» Aim of the exercise
Transcribe word for word the stretch of lines from the first one through the line that contains "click(426, 6)".

[Item-finding records]

========================================

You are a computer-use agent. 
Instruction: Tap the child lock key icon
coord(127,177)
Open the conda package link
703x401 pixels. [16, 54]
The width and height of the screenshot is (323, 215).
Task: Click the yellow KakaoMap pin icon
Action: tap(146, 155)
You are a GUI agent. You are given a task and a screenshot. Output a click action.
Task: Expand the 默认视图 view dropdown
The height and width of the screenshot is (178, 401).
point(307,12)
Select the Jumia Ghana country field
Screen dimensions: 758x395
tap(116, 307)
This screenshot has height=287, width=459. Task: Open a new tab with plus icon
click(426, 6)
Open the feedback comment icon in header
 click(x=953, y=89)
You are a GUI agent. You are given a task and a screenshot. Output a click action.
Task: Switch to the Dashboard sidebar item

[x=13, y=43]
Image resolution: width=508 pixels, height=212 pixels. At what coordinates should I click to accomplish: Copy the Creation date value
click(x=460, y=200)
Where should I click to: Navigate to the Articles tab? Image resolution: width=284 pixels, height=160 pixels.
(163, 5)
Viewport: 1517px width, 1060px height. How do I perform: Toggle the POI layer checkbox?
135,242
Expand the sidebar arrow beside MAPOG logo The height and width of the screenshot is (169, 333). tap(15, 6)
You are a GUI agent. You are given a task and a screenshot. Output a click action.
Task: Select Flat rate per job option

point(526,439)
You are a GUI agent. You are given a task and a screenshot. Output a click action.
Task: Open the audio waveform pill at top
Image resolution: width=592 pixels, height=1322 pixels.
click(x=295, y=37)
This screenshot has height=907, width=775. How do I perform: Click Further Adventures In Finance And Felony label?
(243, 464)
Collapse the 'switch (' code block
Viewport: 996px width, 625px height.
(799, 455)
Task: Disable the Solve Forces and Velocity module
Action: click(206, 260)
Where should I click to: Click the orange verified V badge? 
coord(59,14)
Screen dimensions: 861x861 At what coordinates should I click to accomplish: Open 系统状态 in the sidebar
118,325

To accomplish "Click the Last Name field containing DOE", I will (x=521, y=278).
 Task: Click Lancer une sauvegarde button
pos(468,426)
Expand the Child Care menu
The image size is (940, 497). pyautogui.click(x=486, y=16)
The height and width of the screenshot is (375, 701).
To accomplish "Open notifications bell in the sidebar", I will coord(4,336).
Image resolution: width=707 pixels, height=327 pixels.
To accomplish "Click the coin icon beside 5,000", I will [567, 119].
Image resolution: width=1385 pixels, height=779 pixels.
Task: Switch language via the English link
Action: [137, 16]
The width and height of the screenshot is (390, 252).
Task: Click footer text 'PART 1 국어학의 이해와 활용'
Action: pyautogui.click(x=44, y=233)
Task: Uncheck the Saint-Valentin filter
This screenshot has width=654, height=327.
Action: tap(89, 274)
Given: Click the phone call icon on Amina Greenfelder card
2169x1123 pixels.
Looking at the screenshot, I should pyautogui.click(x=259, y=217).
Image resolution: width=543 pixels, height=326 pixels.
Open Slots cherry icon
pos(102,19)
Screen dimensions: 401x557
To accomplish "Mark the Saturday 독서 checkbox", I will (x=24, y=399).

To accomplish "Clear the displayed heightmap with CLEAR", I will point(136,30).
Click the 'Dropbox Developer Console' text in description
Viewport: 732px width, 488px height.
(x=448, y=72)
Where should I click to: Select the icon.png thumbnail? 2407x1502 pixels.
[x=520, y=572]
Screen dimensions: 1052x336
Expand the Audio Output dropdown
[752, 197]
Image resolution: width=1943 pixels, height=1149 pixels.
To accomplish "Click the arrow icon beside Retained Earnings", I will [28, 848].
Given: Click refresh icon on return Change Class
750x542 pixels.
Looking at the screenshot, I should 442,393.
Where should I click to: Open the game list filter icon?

========================================

» Solved exercise
You are a computer-use agent. 
Instruction: Tap the child lock key icon
coord(127,177)
Open the conda package link
703x401 pixels. [16, 54]
The width and height of the screenshot is (323, 215).
Task: Click the yellow KakaoMap pin icon
Action: tap(146, 155)
You are a GUI agent. You are given a task and a screenshot. Output a click action.
Task: Expand the 默认视图 view dropdown
The height and width of the screenshot is (178, 401).
point(307,12)
Select the Jumia Ghana country field
Screen dimensions: 758x395
tap(116, 307)
This screenshot has height=287, width=459. Task: Open a new tab with plus icon
click(426, 6)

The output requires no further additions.